> _GOAL_
Extract from the listing below the lines from the one containing "Click the Pay" through the one containing "should pyautogui.click(x=522, y=149).", copying them exactly with both end lines included and no others.

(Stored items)
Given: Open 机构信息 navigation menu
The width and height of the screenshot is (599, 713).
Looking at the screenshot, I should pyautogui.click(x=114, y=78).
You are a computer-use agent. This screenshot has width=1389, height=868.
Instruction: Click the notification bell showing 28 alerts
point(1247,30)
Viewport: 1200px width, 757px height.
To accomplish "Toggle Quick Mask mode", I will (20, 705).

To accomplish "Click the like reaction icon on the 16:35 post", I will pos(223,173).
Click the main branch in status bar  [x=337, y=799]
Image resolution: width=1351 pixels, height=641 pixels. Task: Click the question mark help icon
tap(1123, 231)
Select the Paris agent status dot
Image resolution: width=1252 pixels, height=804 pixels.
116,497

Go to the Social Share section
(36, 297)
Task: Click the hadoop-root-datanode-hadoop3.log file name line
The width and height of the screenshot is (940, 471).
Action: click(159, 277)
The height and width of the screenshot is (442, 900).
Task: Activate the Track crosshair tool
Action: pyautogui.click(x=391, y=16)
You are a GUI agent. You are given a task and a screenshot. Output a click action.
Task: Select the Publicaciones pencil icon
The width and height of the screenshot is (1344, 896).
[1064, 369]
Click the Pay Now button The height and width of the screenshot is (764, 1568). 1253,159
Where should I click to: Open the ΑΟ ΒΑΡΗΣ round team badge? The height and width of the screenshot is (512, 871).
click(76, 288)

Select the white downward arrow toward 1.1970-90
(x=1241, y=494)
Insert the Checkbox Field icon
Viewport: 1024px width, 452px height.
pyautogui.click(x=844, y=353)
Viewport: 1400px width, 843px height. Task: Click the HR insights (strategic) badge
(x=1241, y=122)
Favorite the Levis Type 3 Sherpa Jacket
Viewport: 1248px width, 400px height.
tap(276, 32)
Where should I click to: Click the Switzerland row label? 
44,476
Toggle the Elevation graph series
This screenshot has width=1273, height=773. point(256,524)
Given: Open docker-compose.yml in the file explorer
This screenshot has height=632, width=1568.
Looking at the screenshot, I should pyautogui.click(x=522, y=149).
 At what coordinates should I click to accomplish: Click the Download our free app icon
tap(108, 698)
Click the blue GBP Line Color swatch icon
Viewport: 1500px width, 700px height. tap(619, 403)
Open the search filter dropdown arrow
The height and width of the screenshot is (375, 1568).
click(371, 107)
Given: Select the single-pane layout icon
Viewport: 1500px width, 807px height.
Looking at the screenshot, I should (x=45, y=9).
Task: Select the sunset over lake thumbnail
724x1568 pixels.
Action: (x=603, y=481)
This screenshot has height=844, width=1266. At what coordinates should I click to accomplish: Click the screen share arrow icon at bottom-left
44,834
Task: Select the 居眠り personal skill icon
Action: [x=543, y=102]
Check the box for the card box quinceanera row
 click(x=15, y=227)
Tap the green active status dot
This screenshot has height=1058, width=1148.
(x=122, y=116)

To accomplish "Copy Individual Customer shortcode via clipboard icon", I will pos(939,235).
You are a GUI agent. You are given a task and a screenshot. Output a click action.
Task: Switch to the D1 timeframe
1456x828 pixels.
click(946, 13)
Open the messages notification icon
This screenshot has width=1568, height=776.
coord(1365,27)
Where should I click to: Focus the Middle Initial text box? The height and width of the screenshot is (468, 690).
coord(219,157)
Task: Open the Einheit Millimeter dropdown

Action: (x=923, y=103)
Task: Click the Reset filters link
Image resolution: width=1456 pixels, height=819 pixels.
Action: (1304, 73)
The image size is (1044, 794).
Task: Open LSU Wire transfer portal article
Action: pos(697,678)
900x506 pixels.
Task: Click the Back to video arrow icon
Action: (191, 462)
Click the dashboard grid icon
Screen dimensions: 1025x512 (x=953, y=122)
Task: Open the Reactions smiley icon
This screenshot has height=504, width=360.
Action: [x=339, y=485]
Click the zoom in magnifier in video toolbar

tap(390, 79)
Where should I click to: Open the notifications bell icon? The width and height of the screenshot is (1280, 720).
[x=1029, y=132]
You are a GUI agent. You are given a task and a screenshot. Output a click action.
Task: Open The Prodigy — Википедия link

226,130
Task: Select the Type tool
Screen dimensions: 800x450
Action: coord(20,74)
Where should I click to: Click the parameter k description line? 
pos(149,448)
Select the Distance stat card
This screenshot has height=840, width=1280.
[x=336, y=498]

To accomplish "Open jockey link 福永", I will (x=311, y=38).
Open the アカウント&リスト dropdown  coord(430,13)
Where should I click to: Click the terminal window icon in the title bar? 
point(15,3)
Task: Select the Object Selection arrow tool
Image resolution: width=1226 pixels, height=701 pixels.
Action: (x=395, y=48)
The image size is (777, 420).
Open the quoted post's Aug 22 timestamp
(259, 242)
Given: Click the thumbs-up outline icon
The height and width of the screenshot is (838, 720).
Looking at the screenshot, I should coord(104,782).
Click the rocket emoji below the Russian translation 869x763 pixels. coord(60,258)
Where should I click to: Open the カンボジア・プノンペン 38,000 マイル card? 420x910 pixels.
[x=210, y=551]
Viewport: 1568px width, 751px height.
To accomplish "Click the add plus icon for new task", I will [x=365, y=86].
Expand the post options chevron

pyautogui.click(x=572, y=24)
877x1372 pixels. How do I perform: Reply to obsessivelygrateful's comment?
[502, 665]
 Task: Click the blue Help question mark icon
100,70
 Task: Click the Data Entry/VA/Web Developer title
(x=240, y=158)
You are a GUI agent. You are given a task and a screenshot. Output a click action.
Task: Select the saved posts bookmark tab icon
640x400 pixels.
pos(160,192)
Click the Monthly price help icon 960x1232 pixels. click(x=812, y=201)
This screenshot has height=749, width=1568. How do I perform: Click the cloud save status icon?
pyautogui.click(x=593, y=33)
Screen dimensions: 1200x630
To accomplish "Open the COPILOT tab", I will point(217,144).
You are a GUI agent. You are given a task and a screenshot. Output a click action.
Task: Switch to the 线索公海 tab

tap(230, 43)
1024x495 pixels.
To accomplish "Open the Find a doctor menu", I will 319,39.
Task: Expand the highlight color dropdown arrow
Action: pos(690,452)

> _CORRECT RESULT_
Click the Pay Now button The height and width of the screenshot is (764, 1568). 1253,159
Where should I click to: Open the ΑΟ ΒΑΡΗΣ round team badge? The height and width of the screenshot is (512, 871).
click(76, 288)

Select the white downward arrow toward 1.1970-90
(x=1241, y=494)
Insert the Checkbox Field icon
Viewport: 1024px width, 452px height.
pyautogui.click(x=844, y=353)
Viewport: 1400px width, 843px height. Task: Click the HR insights (strategic) badge
(x=1241, y=122)
Favorite the Levis Type 3 Sherpa Jacket
Viewport: 1248px width, 400px height.
tap(276, 32)
Where should I click to: Click the Switzerland row label? 
44,476
Toggle the Elevation graph series
This screenshot has width=1273, height=773. point(256,524)
Given: Open docker-compose.yml in the file explorer
This screenshot has height=632, width=1568.
Looking at the screenshot, I should pyautogui.click(x=522, y=149).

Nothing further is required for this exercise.